Dr. Gross Laboratories, Inc. v. McCoy's Laboratories, Inc.

8 F. Supp. 391 | D. Del. | 1934

NIELDS, District Judge.

In this patent infringement suit of the Dr. Gross Laboratories, Inc., against McCoy’s Laboratories, Inc., plaintiff moves to strike paragraph 28 from the answer. That paragraph reads: “XXVIII. Defendant further alleges that plaintiff comes into court with unclean hands, and that this suit should be dismissed, by reason of the fact that plaintiff has never had connected therewith any physician or doctor and that the name “Dr. Gross” which forms the important and characteristic part of its corporate name was adopted by the plaintiff with the intent to deceive the public, and to induce the public to believe that the pills or tablets which plaintiff has offered to sale were made according to the prescription or formula of a duly licensed physician. Likewise the pills or tablets which have been put out by plaintiff under the patents in suit, have had no therapeutic value in so far as they depended on the use of the so-called cod-liver oil extract or extracts and the representations of plaintiff relative to sueh tablets have been false and have deceived the public.”

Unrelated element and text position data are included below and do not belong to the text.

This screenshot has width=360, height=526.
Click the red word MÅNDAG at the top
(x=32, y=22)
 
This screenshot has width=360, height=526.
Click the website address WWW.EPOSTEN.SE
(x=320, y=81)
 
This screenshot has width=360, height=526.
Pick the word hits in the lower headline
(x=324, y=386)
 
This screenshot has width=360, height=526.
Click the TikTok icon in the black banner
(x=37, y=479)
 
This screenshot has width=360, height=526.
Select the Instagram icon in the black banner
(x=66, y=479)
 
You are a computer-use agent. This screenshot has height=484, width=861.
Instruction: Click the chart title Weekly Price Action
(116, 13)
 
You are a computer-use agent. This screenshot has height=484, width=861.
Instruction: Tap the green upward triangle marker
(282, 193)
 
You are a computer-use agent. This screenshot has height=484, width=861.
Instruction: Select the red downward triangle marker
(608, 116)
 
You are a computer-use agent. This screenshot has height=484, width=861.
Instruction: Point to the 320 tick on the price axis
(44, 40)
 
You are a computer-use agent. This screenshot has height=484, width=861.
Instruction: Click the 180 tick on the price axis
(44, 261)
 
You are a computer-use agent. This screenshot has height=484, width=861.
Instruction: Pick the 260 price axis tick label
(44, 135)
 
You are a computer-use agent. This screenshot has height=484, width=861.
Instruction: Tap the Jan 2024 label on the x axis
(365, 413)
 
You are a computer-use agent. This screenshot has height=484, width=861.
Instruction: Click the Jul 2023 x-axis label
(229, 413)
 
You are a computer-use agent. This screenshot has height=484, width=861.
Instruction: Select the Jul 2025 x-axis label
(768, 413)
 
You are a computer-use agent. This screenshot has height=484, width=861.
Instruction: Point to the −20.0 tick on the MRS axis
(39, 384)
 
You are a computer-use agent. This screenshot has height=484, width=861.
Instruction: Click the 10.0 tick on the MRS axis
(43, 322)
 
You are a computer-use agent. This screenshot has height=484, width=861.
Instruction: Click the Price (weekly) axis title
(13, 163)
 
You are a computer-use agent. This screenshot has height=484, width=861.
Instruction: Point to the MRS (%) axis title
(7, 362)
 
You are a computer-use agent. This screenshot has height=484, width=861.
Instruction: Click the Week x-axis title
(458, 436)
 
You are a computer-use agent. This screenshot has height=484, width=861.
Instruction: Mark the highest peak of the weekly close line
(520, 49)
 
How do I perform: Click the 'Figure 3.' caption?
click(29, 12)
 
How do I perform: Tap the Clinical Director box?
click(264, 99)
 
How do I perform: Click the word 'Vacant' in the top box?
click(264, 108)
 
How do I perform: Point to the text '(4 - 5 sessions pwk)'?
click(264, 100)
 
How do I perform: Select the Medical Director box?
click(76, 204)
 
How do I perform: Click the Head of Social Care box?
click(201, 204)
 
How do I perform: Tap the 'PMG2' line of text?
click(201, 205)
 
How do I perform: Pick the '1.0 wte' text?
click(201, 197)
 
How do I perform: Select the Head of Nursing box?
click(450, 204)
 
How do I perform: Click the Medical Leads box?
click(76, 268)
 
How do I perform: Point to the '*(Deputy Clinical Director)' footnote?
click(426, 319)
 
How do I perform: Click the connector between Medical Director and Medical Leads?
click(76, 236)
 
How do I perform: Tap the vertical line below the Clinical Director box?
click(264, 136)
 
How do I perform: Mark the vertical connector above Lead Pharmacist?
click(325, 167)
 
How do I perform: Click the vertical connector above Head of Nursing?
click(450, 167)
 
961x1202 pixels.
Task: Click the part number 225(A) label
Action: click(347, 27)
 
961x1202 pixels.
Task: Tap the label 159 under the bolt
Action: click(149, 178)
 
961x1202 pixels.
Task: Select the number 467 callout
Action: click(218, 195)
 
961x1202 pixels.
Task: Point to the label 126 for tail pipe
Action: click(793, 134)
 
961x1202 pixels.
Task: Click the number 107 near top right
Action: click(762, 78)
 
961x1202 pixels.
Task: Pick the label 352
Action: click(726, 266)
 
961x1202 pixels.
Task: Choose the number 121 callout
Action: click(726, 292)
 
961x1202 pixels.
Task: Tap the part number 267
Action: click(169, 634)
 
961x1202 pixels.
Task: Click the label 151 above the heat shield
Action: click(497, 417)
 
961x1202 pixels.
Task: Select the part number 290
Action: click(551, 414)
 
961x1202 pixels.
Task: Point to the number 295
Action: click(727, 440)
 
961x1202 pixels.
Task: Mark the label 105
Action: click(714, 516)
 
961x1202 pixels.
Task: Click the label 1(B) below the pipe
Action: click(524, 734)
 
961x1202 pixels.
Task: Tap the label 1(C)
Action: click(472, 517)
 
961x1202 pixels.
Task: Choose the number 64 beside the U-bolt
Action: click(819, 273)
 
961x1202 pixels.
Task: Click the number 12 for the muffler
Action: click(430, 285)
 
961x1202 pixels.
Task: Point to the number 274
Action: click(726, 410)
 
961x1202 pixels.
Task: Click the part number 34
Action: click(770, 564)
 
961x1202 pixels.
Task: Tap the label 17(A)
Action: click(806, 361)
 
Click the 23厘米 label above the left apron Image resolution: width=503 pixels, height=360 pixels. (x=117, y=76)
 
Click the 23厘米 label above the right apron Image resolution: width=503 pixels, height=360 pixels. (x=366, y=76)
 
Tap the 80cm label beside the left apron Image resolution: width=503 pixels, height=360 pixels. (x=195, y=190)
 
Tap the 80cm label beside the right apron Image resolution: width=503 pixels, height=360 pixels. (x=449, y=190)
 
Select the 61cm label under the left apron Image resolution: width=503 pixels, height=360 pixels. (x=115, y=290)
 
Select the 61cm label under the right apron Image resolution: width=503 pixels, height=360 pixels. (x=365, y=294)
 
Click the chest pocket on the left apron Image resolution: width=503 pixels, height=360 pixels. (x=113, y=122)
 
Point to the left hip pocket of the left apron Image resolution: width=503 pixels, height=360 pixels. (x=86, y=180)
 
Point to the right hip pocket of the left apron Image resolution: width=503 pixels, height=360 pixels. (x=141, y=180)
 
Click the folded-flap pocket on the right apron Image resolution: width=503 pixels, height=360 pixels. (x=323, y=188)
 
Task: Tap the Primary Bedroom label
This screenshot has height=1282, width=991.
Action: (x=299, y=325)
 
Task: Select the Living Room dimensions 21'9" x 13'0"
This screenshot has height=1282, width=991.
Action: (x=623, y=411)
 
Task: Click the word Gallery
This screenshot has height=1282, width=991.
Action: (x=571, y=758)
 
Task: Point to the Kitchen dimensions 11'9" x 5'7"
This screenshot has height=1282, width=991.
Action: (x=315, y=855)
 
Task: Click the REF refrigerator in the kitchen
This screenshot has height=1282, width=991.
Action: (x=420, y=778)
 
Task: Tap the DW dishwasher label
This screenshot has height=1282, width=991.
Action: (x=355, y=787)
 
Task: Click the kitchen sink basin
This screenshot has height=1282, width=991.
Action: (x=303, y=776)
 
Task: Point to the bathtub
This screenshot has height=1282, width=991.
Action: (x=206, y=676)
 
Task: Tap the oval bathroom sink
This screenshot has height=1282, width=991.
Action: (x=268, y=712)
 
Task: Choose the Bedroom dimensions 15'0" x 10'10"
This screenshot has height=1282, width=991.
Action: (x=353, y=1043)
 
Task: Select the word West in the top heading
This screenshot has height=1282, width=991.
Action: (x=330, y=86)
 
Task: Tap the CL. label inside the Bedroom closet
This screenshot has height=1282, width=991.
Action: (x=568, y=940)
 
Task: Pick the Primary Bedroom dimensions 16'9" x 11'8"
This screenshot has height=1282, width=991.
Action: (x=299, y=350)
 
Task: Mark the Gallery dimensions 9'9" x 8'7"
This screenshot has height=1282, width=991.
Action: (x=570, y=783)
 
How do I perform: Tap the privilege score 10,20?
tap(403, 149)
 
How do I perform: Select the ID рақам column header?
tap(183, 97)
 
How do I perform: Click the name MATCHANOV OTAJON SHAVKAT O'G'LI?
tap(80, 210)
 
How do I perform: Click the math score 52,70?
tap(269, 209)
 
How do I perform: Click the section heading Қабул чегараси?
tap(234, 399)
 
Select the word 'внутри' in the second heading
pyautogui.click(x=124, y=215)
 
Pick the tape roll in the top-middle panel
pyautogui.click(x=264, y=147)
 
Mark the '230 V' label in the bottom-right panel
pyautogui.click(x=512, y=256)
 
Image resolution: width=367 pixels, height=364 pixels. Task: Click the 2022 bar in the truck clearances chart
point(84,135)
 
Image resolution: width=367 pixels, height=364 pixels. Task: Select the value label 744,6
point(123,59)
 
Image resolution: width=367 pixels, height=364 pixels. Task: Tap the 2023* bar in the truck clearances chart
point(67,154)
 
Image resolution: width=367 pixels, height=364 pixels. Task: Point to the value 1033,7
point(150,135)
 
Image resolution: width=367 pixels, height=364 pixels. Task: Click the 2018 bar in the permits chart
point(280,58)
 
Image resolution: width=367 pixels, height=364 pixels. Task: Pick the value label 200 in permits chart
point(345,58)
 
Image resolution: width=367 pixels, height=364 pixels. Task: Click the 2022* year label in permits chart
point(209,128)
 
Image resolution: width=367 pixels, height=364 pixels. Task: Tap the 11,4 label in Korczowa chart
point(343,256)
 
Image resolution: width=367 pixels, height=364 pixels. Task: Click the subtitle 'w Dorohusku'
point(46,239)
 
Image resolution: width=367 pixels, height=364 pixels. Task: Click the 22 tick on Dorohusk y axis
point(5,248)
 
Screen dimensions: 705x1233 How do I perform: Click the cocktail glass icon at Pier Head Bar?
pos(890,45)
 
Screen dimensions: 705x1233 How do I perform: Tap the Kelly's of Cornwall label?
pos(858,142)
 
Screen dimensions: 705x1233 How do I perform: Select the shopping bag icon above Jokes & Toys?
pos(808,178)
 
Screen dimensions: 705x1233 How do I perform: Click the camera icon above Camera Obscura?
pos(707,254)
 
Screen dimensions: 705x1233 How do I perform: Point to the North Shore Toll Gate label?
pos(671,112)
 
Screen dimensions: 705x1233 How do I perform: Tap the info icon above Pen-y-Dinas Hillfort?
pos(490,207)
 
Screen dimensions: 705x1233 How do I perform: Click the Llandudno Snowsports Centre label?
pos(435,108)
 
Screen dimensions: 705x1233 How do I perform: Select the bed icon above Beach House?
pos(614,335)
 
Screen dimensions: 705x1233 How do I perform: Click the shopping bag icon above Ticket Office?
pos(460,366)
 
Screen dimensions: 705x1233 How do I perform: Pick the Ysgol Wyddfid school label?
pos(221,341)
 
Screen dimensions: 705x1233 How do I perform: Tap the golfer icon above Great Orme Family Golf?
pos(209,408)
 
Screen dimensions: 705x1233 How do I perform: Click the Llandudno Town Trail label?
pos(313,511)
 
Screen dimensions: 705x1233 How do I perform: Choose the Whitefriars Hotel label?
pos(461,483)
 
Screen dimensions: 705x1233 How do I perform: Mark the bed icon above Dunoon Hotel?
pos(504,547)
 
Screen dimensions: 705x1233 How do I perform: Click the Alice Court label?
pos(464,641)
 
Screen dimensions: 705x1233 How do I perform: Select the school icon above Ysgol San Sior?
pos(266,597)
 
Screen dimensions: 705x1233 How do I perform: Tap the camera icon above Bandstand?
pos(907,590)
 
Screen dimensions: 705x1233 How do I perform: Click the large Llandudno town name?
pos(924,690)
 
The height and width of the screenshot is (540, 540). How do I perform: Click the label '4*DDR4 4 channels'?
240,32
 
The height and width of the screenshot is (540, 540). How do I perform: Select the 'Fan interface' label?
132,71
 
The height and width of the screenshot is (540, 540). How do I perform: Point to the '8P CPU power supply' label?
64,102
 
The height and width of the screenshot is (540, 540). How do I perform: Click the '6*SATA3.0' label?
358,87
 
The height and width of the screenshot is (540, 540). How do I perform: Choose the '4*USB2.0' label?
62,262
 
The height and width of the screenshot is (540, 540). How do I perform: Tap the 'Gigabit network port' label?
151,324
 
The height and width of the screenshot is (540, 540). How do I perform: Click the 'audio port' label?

The validity of plaintiff’s patent must be assumed. This suit was brought to protect plaintiff’s monopoly and exclude the defendant from making, using, or vending the thing patented. Whether plaintiff is perpetrating a fraud on the public by the use of the name “Dr. Gross” is entirely foreign to the issue in this case. The doctrine of unclean hands invoked by defendant does not apply. In a patent infringement suit the Circuit Court of Appeals of the Seventh Circuit said: “If the defendant can do no more than show that the complainant has committed some legal or moral offense, which affeets the defendant only as it does the pub-lie at large, the court must grant the equitable remedy and leave the punishment of the offender to other forums.” Fuller v. Berger, 120 F. 274, 278, 65 L. R. A. 381. The portion of the above-quoted paragraph, of the answer alleging that plaintiff’s tablets were without therapeutic value raises the defense of want of utility which is sufficiently set up in other parts of the answer.

The motion to strike should be granted.